**PROBLEM STATEMENT:** Your copy should match the records below exactly, except for the pictures.

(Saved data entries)

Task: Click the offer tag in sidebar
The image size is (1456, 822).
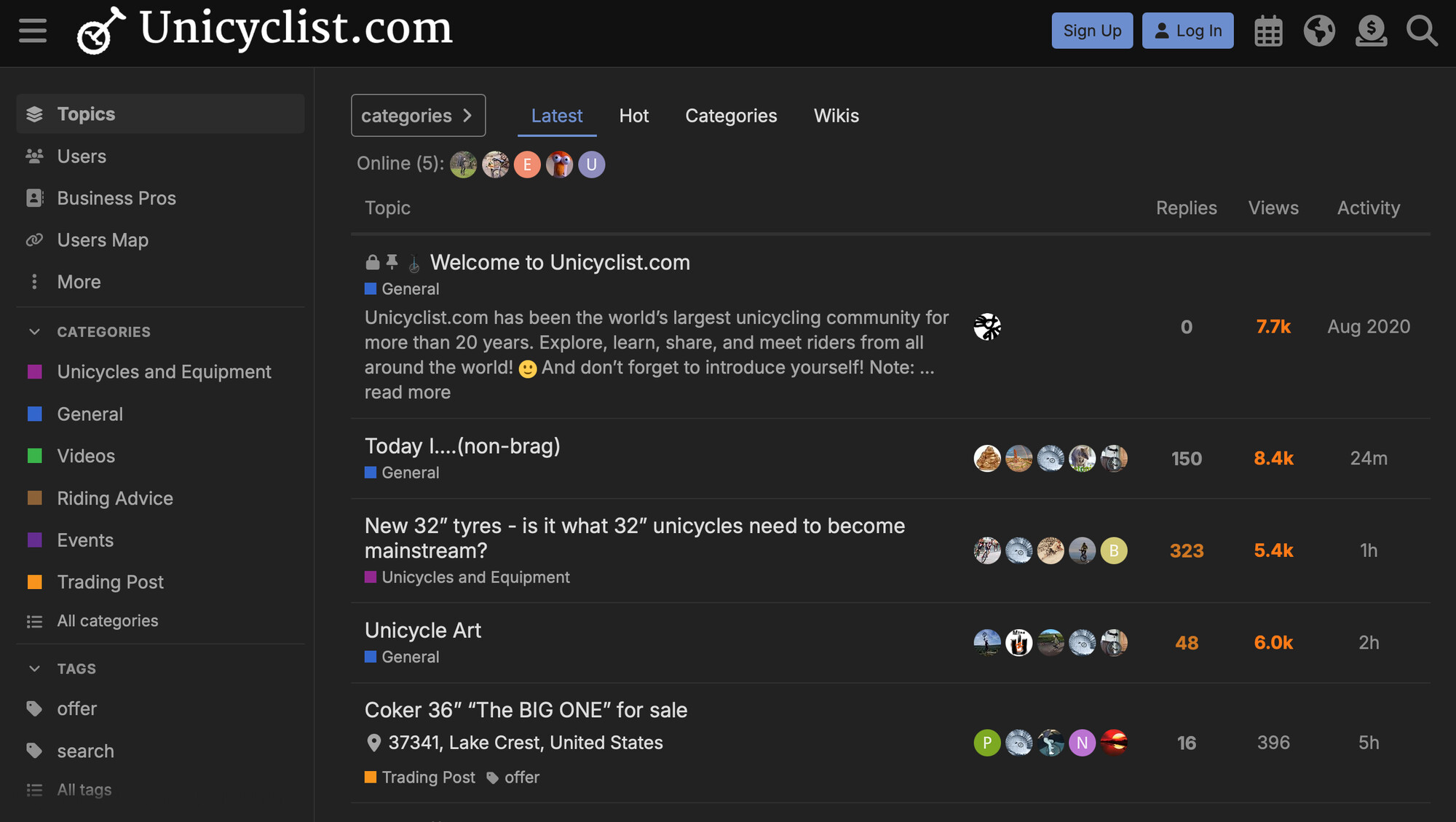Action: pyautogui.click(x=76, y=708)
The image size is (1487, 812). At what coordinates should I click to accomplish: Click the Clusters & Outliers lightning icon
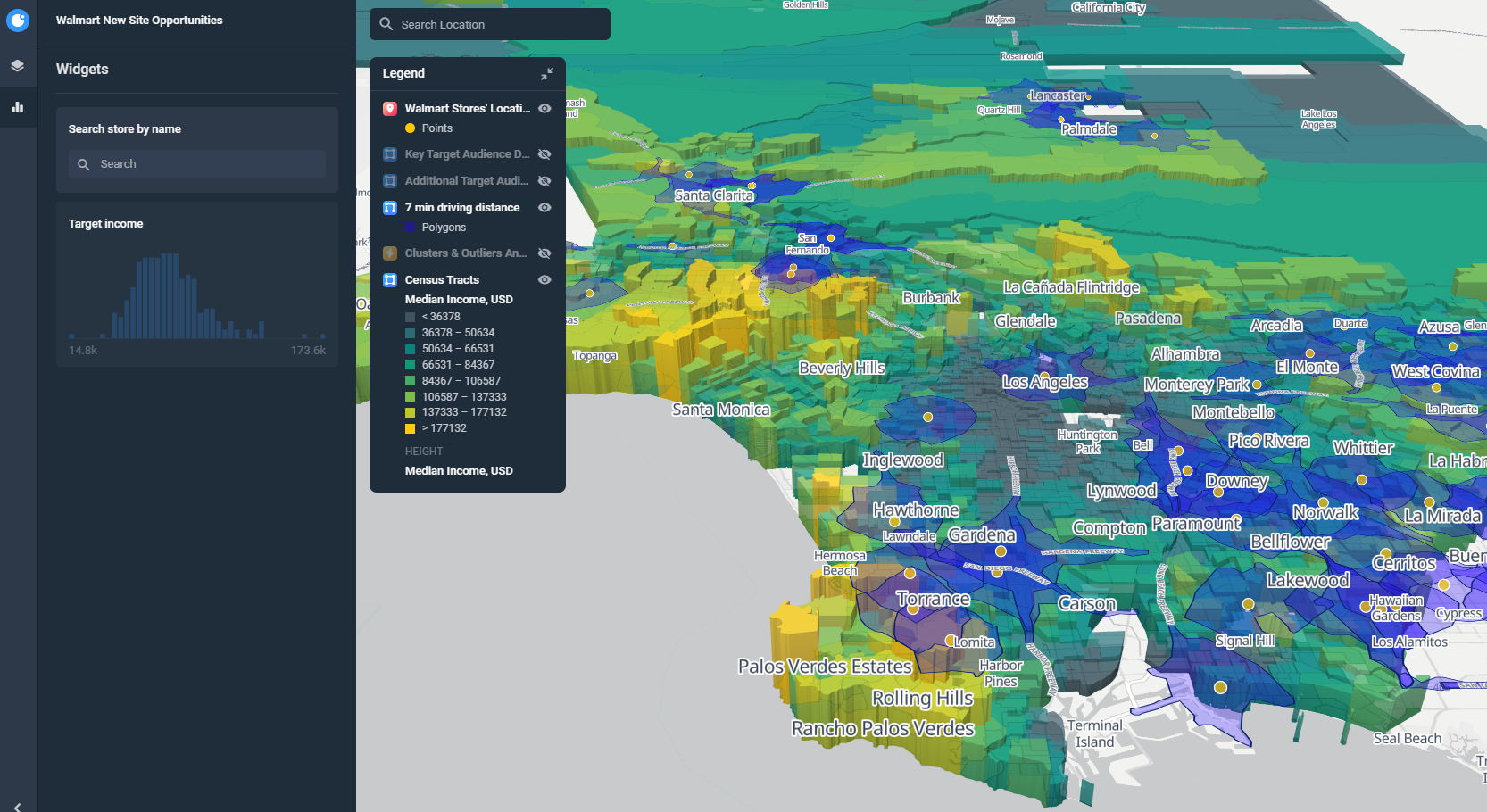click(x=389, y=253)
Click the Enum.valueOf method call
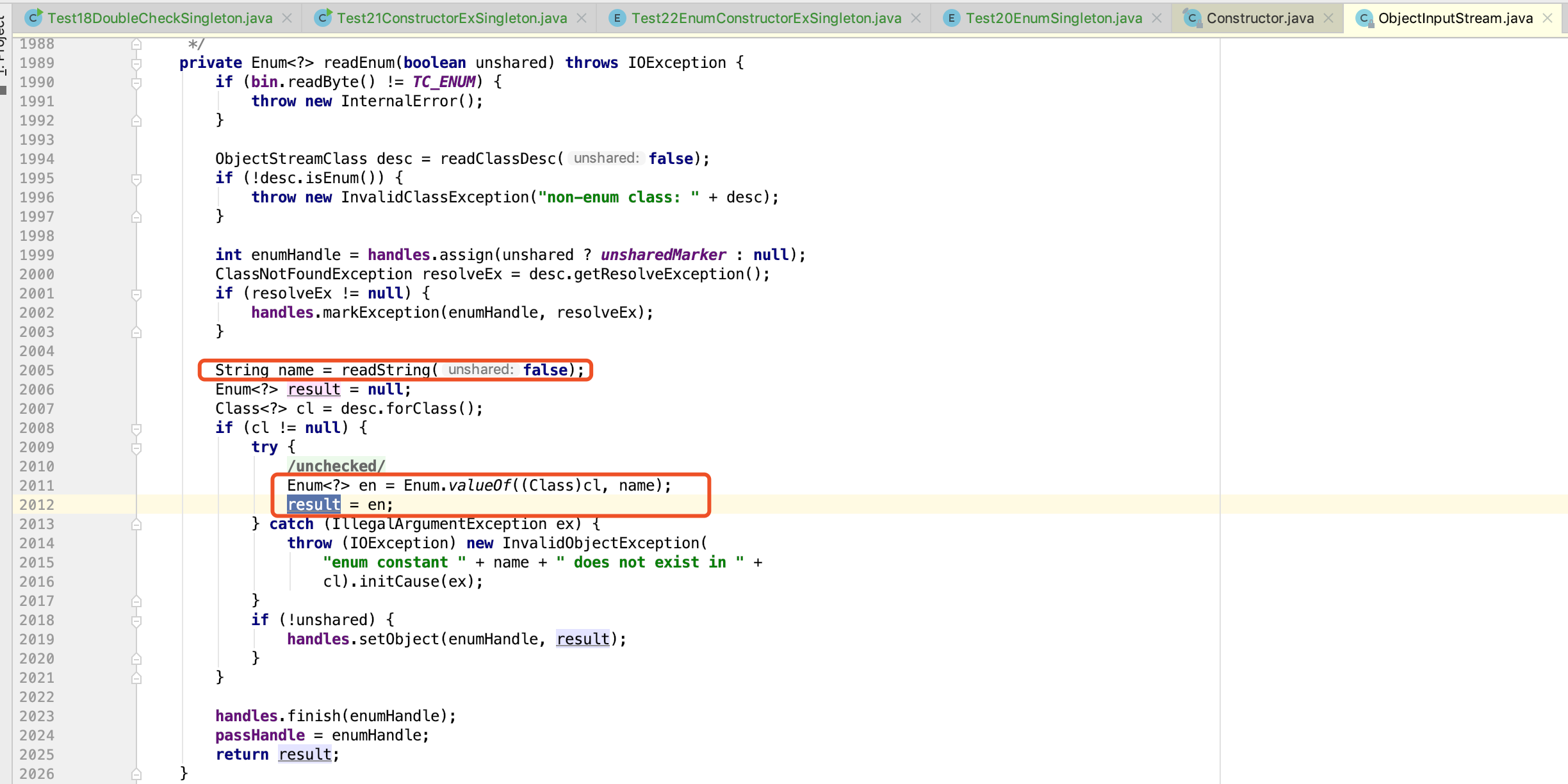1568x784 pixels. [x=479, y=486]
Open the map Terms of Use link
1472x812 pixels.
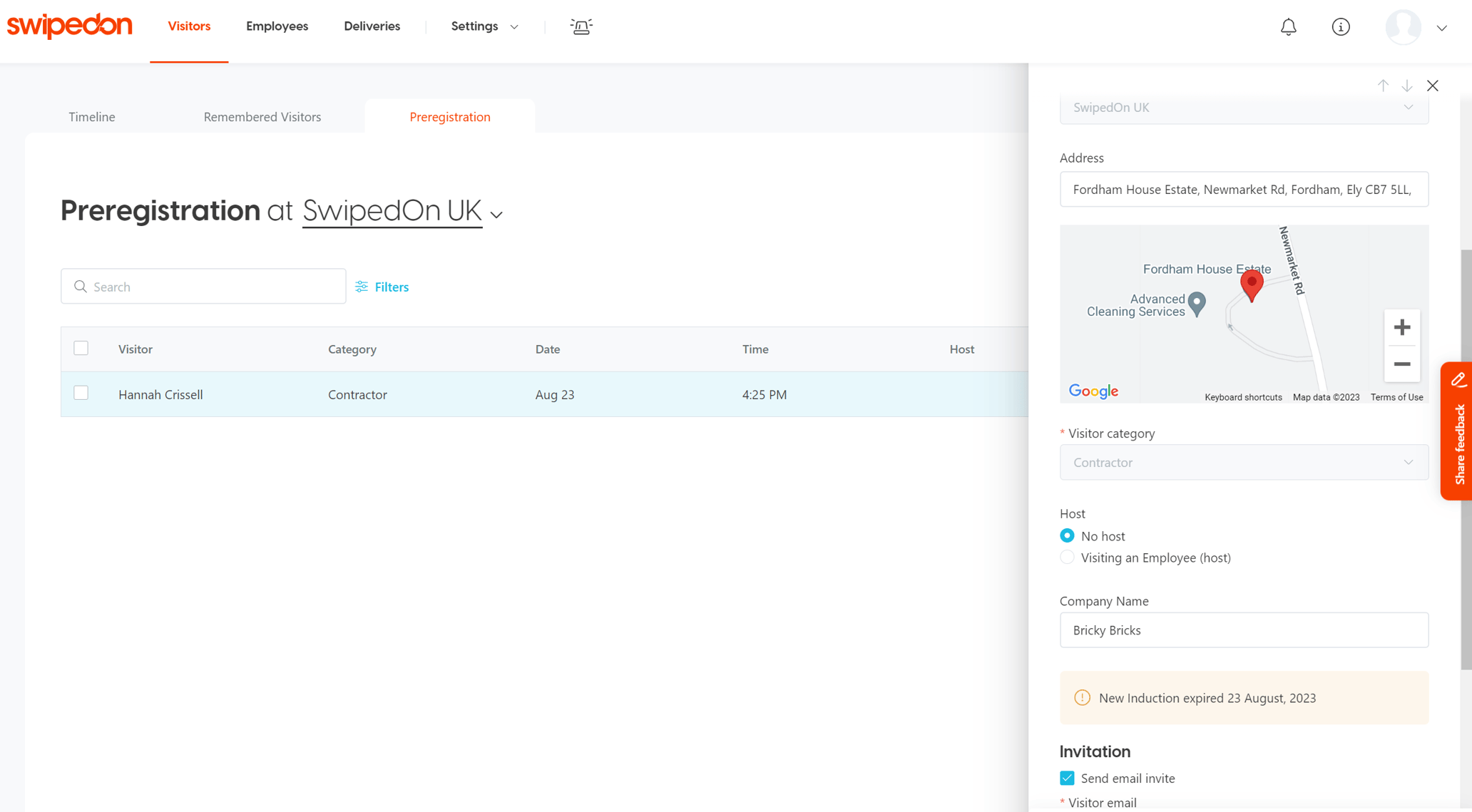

**RESPONSE FOR THIS EXERCISE:**
Task: Click the offer tag in sidebar
The image size is (1456, 822).
Action: pyautogui.click(x=76, y=708)
The image size is (1487, 812). At what coordinates should I click to accomplish: Click the Clusters & Outliers lightning icon
click(x=389, y=253)
Click the Enum.valueOf method call
1568x784 pixels. [x=479, y=486]
Open the map Terms of Use link
1472x812 pixels.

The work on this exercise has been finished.